[Fragmento citado]
▬▬▬▬▬▬

Niñas huaorani en Ñuneno, comuna del río Shiripuno, uniformadas, observan láminas en las que aparecen sus padres y hermanos mayores. 1997.

Un día soleado caminábamos por la selva, cuando el viejo Huele con mucho entusiasmo me señaló una mariposa. Era una mariposa insignificante, ni siquiera era una de aquellas con notables colores. Simplemente una aburrida mariposita cualquiera, pero para Huepe parecía ser el más estupendo espectáculo. Mira, mira decía, mientras saltaba de emoción. La mariposa bajaba lentamente hacia una flor, también una flor poco llamativa. Huepe se moría de la risa, casi no podía respirar. Cuando la mariposa comenzó a alimentarse de la flor, el espectáculo llegó a su cumbre. Desde el suelo, donde estaba caído riendo y riendo con las manos en la barriga, levantaba la cabeza para verlo.

Una ocasión en que nos adentrábamos al que sortear un pequeño barranco que había al otro lado del mismo. Después de hacerlo, me di la vuelta para ayudarlo a subir. Me miró a la cara y pasó saltando con gran risa. ¿Qué te pasa, -me dijo- quieres matarme?. Ese momento comprendí cuál es el corazón del pueblo Huaorani: su soberanía. Cada familia es una nación y cada individuo es un soberano totalmente independiente, y cada quien tiene que lograr esa soberanía por sí mismo.

▬▬▬▬▬▬

[Sección de datos]
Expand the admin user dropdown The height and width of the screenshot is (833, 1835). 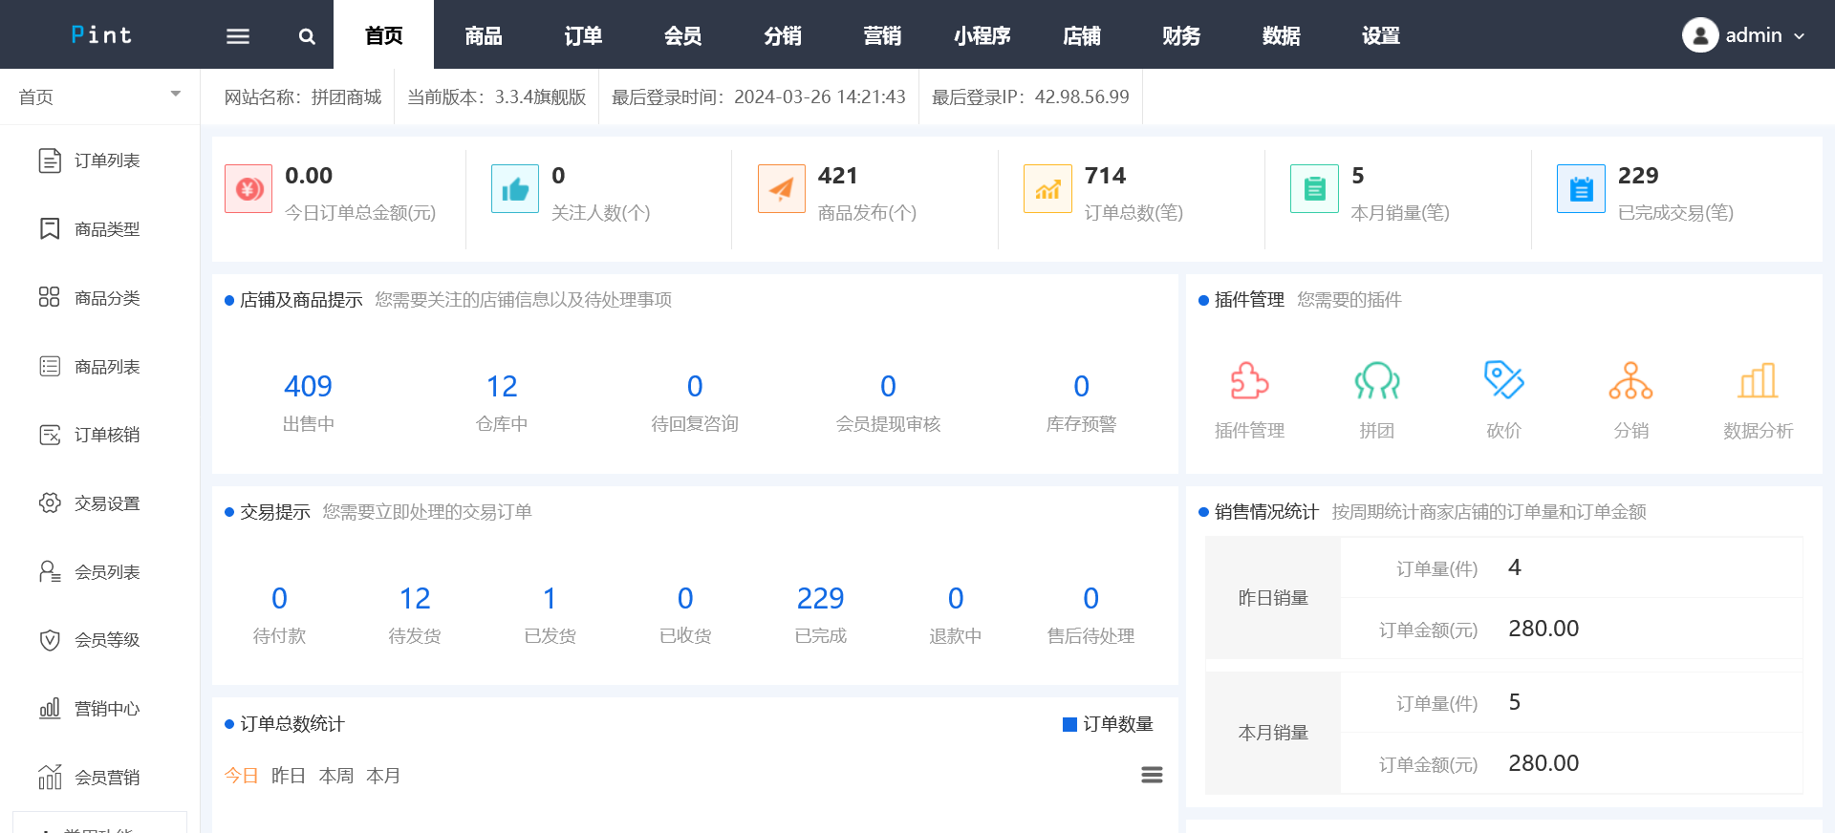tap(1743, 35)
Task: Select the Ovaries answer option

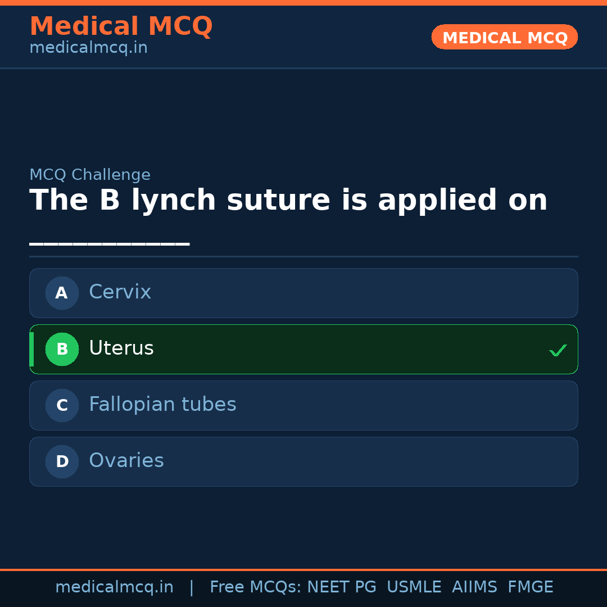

▬▬▬▬▬▬

[Consigna A]
Responde con base en el fragmento sobre los huaorani:
(i) ¿En qué lugar y en qué año se sitúa la escena de las niñas uniformadas que observan láminas?
(ii) ¿Qué hizo la mariposa en el momento en que el espectáculo llegó a su cumbre?
(iii) Según el narrador, ¿cuál es el corazón del pueblo huaorani?
[Consigna B]
Escribe una continuación del fragmento sobre los huaorani que comience después de su última oración.
El listado no se necesita para resolver ninguna de las consignas.

[Respuesta A]
(i) En Ñuneno, comuna del río Shiripuno, en 1997.
(ii) Comenzó a alimentarse de la flor.
(iii) Su soberanía.

[Respuesta B]
El que solicita ayuda está invitando a la muerte. Desde los 11 años, un huaorani ya puede sobrevivir solo en la selva, o así es en el caso de los que no han sido aún colonizados. Ahora he escuchado que piden hasta el propio calzonario a quien los va a visitar, aunque entre ellos sigan viviendo esa soberanía. Esta independencia personal es vivida hasta en los detalles más sencillos de su vida. Si hay algo que se necesita que está al otro lado de la casa, uno no le pide a alguien que está por ese lado que se lo pase, uno mismo se levanta y lo toma. Tampoco nadie le dice a nadie lo que debe hacer ni cómo hacerlo, ni siquiera a los niños. En otra ocasión vi una expresión más exagerada de esta independencia brutal y cuán firme se la vive. A un hombre le picó una mantarraya, aguantando el agónico dolor, intentó regresar a su casa, mientras los otros huaorani pasaban junto a él como si estuviera sano. Él no les pidió que le ayudaran ni tampoco ellos le preguntaron si necesitaba ayuda.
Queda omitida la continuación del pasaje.